Hmm, wszyscy na forum lubimy jezdzic na rowerach tak sadze. Mam wiec pytanie, kto dla czystej przyjemnosci przejezdza 20 000 km w sezonie scigajac sie przy tym w dwoch wyscigach?? No wlasnie :slight_smile:

no a właśnie są tacy! :wink: u mnie w klubie jest sekcja turystyczna i oni(głównie mastersi) po tyle właśnie jeżdżą, a tylko część z nich, z tego co wiem to chyba 2, startuje tylko raz w roku w Klasyku Kłodzkim.

Hehe no to jezeli znasz takich ludzi to zwracam honor. Myslalem ze tylko u mnie jest taki gosc. I tak jednak uwazam to za nieporozumienie. Zamiast utrzymywac sie samemu mieszka u rodzicow i jezdzi tylko na rowerze. Moim zdaniem jest to nieodpowiedzialne, tym bardziej ze nigdy nie bedzie na tym zarabial. Moglby na przyklad gdzies pracowac i jezdzic poza tym, ale wtedy pewnie mniej…

A ja znam takiego mastersa który nie ściga się wogle a w sezonie przejeżdża bardzo dużo opow 30 tys ma emeryture i lubi pół dnia spędzać na rowerze :mrgreen:

Ja tez znam gościa, który robi rocznie około 20000 km, a nie startował w życiu w żadnym wyścigu :slight_smile: . Gość po prostu wszędzie jeździ na rowerze: do pracy, na zakupy itp.
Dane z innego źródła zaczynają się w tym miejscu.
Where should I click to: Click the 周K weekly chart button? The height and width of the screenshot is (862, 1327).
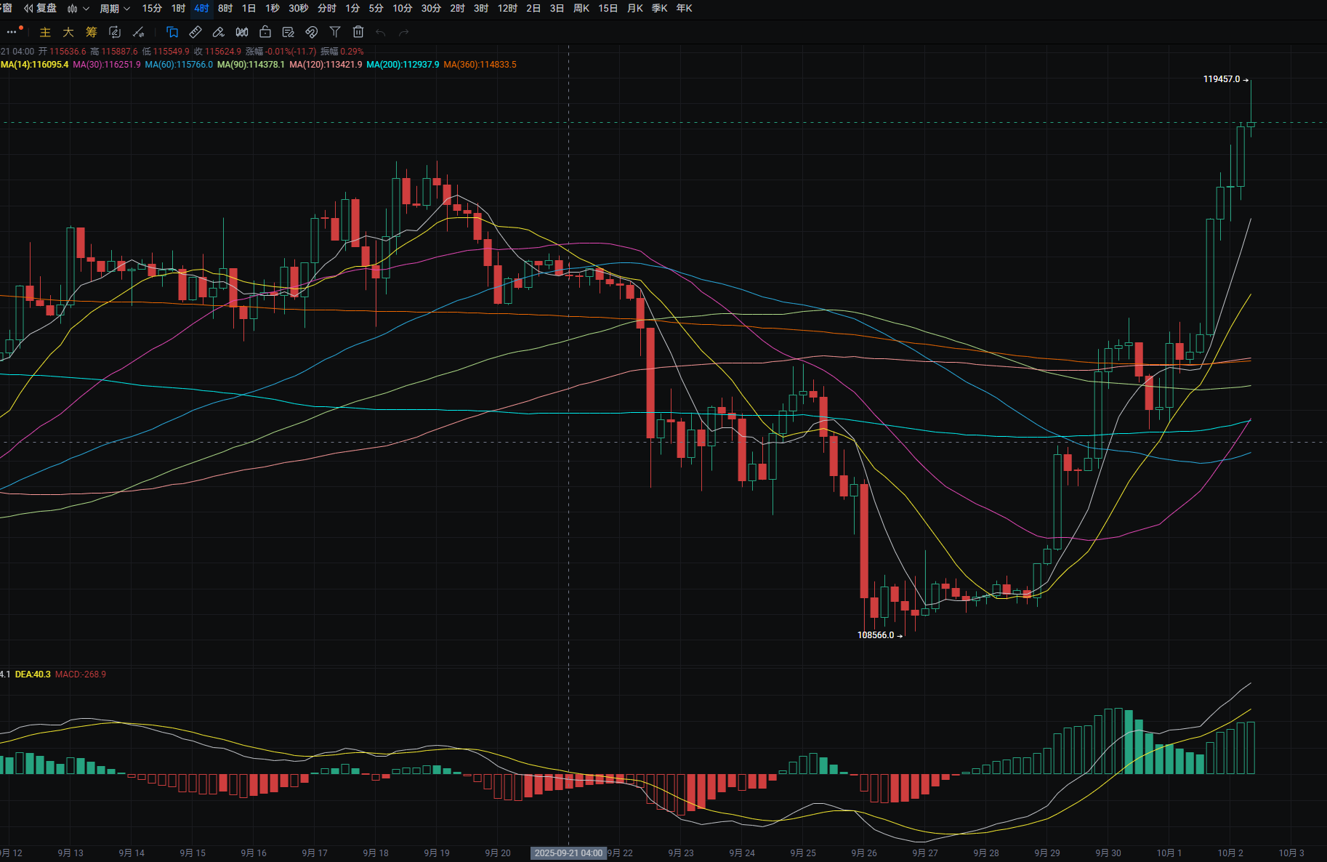tap(581, 9)
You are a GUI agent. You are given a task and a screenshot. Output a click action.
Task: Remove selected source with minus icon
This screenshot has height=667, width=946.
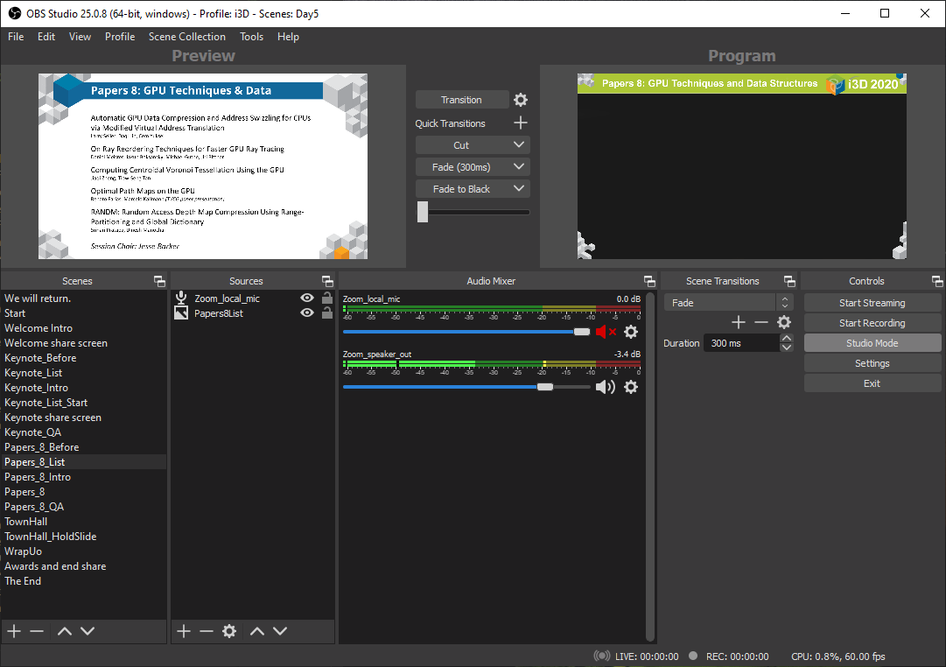click(207, 631)
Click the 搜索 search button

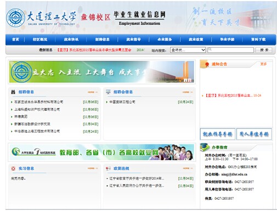[x=264, y=50]
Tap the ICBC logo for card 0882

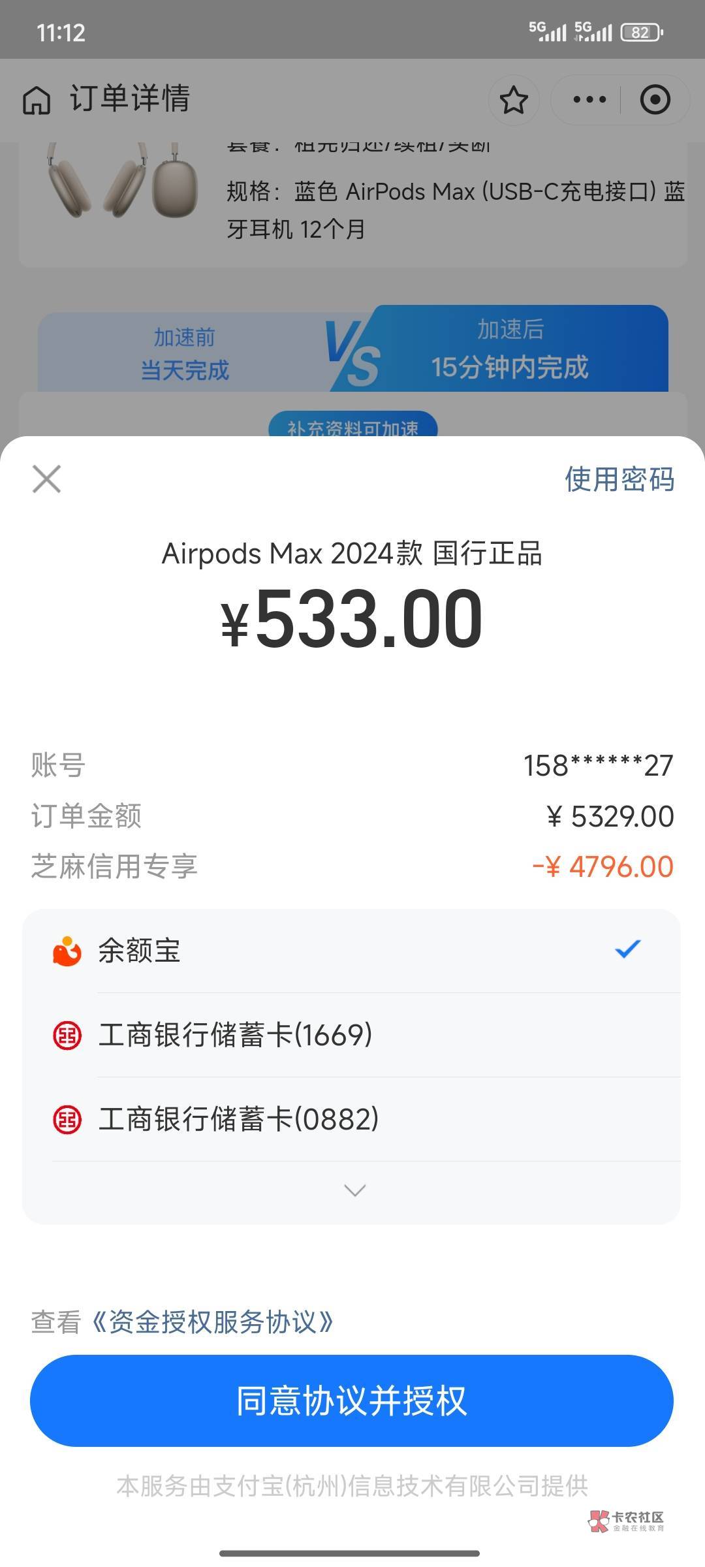[x=67, y=1120]
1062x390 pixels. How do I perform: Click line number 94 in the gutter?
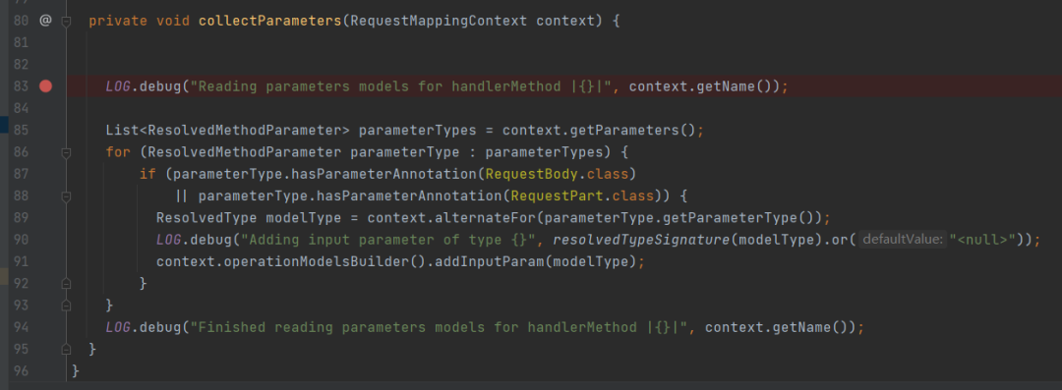[21, 327]
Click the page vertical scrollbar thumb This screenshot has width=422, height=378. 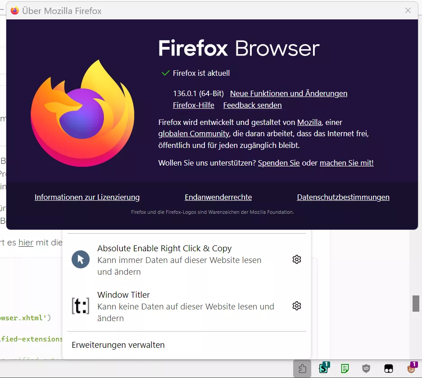coord(416,304)
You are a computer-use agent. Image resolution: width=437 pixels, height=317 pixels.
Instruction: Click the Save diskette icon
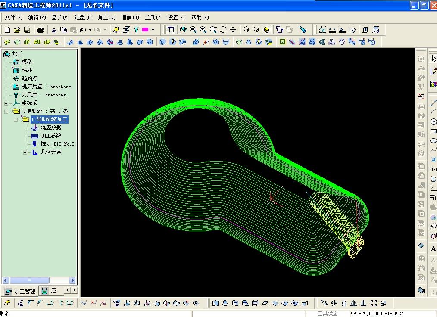tap(27, 30)
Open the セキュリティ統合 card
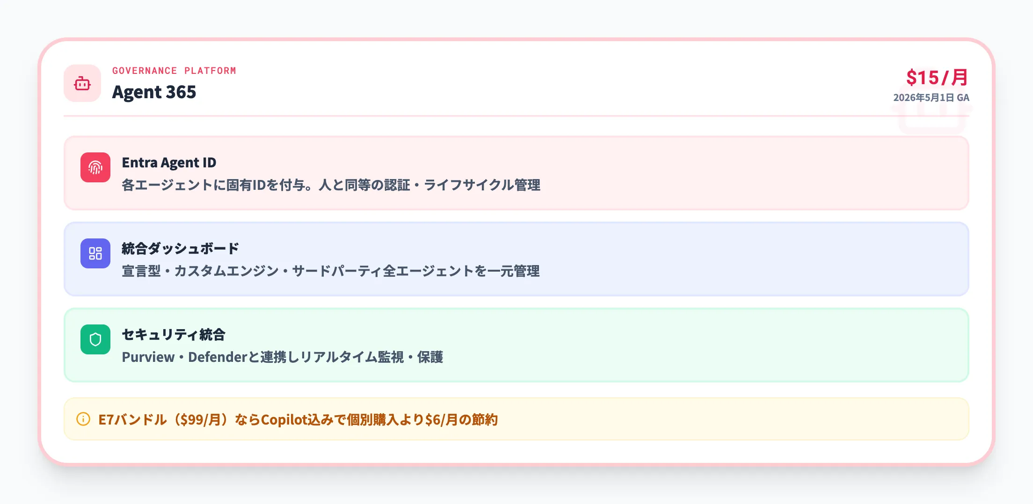Image resolution: width=1033 pixels, height=504 pixels. pos(516,345)
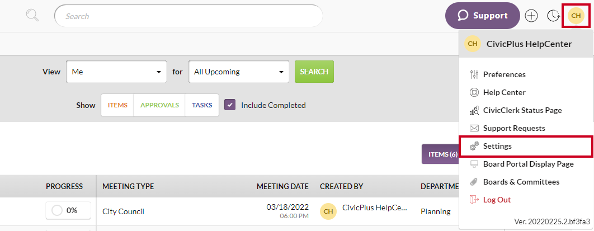The height and width of the screenshot is (231, 594).
Task: Click the Settings gear icon
Action: click(474, 146)

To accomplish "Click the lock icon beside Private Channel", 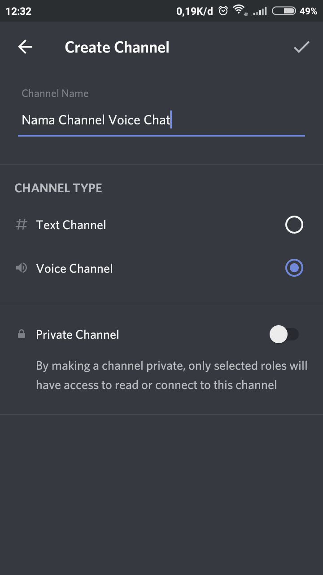I will (21, 335).
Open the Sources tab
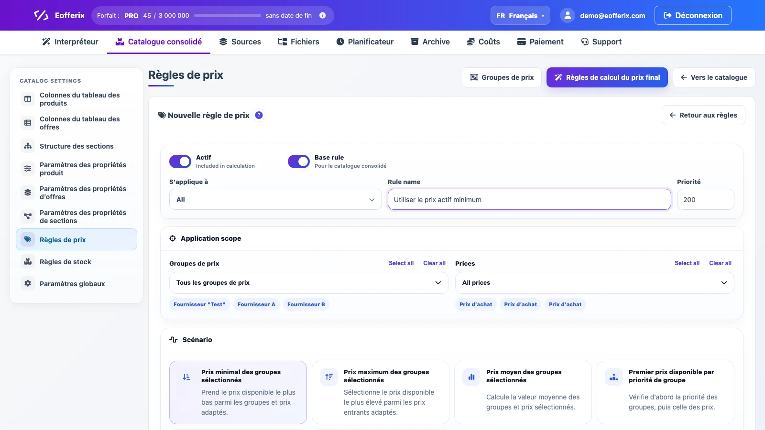The image size is (765, 430). pos(240,42)
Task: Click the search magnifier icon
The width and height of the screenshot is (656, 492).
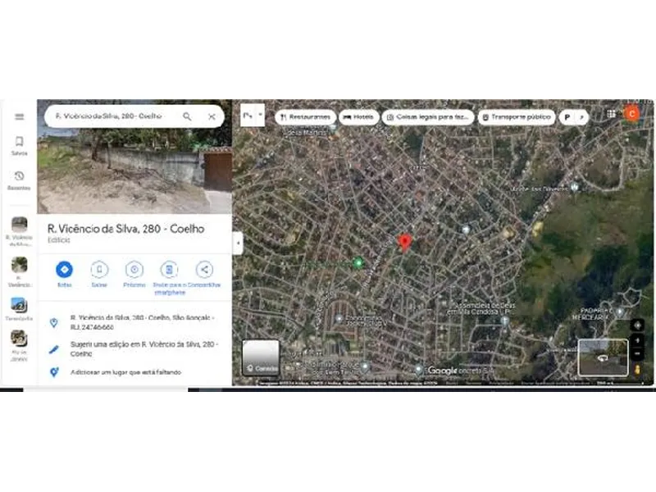Action: click(187, 116)
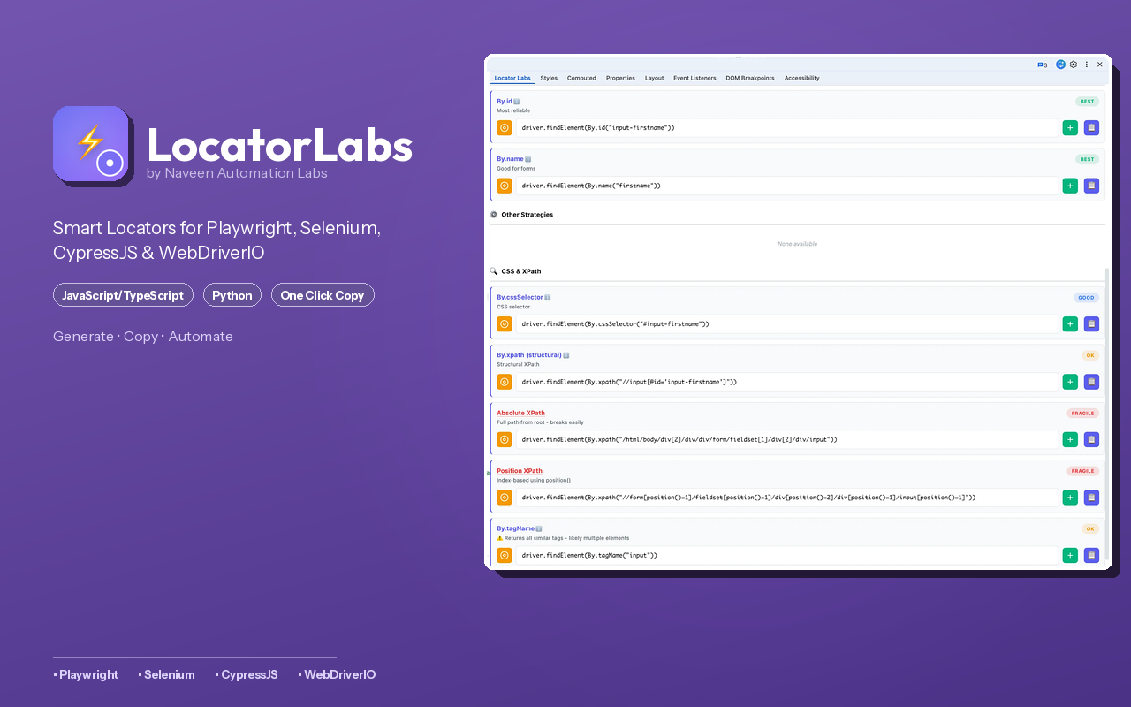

Raz zdarzyło mu się wybrać na wesele do kolegi na rowerze (jakieś 300 km) :smiley: . Wydaje mi się, że tkich ludzi jest więcej :exclamation: .

Hehe no to widze ze fajny temat udalo mi sie przypadkowo poruszyc :smiley:. Swoja droga to ciekawe, ze mozna jezdzic az tyle dla samej tylko frajdy z jazdy. A wyobrazacie sobie siebie w wieku powyzej 50 lat? Czy dalej z rowerem?

Przeglądając mój zeszłoroczny dzienniczek zauwarzyłem że w kwietniu przejechałem całkiem sporo kilometrów, natomiast przed samą maturą miałem sporą przerwe. Starałem się jeżdzić, aloe im bliżej matury tym trudniej było mi się skoncentrować na treningu i po prostu z niego rezygnowałem. :frowning: . Po pierwszych egzaminach gdy miałem jakiś tydzień przerwy to trochę pojeżdziłem. Ogólnie rzecz biorąc to po zakończeniu roku szkolnego jest naprawdę sporo czasu, ale mimo to trudno jest skupić się na treningu. Podstawą sukcesu jest dobre zaplanowanie nauki i włączenie w przerwy treningów, bo jednak cały dzień się nie da uczyć :neutral:

koledzy a ja mam takie pytanie ile macie przjechane od 1 marca do dzis?